* **Work task**:
Count up the lines below containing the word "taskbar", and give the result with no other words.

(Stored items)
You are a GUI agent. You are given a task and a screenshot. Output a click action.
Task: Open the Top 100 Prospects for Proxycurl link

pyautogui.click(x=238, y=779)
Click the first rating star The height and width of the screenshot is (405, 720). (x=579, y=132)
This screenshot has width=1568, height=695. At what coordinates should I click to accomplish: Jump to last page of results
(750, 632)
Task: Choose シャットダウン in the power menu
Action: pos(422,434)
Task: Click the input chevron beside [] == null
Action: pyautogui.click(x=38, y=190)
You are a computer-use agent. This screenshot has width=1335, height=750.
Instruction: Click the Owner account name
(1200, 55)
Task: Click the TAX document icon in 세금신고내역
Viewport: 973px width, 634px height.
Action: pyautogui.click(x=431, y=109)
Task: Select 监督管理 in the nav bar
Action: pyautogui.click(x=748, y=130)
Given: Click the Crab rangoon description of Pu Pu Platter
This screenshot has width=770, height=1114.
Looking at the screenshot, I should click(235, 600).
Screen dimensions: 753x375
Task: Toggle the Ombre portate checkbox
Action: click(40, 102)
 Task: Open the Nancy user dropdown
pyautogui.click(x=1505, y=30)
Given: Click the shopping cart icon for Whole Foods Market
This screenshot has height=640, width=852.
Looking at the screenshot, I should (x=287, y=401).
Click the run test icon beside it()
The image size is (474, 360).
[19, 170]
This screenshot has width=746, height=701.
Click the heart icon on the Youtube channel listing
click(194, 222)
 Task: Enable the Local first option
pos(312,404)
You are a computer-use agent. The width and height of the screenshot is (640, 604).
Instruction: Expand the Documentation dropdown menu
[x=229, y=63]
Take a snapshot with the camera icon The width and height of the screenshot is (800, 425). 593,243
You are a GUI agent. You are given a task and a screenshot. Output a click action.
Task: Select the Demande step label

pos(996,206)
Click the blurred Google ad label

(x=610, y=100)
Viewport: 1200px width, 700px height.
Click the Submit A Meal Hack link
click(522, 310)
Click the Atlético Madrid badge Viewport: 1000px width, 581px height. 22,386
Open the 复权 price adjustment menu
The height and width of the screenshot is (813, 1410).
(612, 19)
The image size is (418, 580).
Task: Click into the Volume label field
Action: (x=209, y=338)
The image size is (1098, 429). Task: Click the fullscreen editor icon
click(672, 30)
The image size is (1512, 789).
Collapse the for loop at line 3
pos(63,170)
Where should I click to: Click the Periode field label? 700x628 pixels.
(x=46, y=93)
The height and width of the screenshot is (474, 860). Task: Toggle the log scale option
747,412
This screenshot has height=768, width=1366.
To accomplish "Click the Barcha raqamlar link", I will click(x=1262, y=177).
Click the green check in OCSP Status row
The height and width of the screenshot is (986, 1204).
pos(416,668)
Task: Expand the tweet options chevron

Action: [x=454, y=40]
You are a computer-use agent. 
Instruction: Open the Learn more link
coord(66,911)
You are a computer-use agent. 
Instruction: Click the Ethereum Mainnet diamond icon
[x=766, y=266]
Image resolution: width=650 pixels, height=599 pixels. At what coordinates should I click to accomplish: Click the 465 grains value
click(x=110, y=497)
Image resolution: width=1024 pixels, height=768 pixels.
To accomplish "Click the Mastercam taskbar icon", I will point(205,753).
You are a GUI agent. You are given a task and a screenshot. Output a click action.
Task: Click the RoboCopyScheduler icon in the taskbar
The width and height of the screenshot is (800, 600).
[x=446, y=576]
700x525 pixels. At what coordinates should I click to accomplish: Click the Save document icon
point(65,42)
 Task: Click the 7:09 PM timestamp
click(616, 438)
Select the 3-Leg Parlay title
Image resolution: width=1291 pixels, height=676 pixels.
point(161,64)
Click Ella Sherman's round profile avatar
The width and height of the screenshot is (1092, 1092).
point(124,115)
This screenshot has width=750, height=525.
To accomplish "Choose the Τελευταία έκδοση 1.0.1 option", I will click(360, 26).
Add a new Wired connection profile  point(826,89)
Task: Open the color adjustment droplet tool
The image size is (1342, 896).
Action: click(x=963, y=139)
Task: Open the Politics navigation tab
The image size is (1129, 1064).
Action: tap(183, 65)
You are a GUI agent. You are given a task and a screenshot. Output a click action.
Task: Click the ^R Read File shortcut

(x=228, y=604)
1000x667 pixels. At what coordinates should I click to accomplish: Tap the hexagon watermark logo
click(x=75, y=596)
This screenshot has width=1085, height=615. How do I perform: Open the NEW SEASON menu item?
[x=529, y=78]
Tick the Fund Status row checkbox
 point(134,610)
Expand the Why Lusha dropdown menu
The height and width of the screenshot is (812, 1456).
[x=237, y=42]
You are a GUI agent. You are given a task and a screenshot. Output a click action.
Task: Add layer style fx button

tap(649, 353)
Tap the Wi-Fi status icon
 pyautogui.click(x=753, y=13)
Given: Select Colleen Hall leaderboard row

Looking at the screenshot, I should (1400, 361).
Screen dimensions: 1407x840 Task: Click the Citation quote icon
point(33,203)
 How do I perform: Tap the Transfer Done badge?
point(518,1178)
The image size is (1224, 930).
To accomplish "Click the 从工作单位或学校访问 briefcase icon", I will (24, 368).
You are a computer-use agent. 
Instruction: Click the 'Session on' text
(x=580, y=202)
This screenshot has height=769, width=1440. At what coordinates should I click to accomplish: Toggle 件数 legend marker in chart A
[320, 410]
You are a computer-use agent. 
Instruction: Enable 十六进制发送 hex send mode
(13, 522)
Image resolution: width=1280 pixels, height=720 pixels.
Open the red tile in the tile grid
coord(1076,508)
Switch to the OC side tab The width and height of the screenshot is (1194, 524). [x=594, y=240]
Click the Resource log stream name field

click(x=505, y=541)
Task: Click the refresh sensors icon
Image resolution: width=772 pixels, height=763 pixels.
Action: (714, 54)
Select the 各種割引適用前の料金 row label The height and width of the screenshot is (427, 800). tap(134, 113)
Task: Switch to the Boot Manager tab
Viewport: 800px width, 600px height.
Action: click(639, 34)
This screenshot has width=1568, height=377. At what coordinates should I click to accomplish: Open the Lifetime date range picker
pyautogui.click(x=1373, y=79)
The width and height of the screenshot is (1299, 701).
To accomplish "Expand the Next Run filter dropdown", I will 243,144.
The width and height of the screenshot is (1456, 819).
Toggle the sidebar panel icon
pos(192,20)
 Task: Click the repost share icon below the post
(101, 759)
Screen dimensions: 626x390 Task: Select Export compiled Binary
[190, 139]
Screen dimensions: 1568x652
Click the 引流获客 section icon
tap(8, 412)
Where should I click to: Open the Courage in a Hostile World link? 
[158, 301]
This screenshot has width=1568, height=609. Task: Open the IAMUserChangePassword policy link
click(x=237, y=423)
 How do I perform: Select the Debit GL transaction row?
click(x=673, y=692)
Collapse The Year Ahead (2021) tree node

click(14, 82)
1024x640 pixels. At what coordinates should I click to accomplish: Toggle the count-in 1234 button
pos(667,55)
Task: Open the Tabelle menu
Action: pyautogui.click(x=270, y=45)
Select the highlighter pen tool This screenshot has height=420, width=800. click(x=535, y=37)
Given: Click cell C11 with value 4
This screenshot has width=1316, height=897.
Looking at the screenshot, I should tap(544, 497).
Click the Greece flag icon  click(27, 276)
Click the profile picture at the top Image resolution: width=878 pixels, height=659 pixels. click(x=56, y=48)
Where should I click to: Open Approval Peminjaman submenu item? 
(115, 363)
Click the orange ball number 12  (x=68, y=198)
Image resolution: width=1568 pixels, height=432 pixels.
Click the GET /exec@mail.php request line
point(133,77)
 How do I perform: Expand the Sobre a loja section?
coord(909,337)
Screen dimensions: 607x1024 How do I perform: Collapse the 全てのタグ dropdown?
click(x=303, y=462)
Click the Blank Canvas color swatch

* **Output below**:
2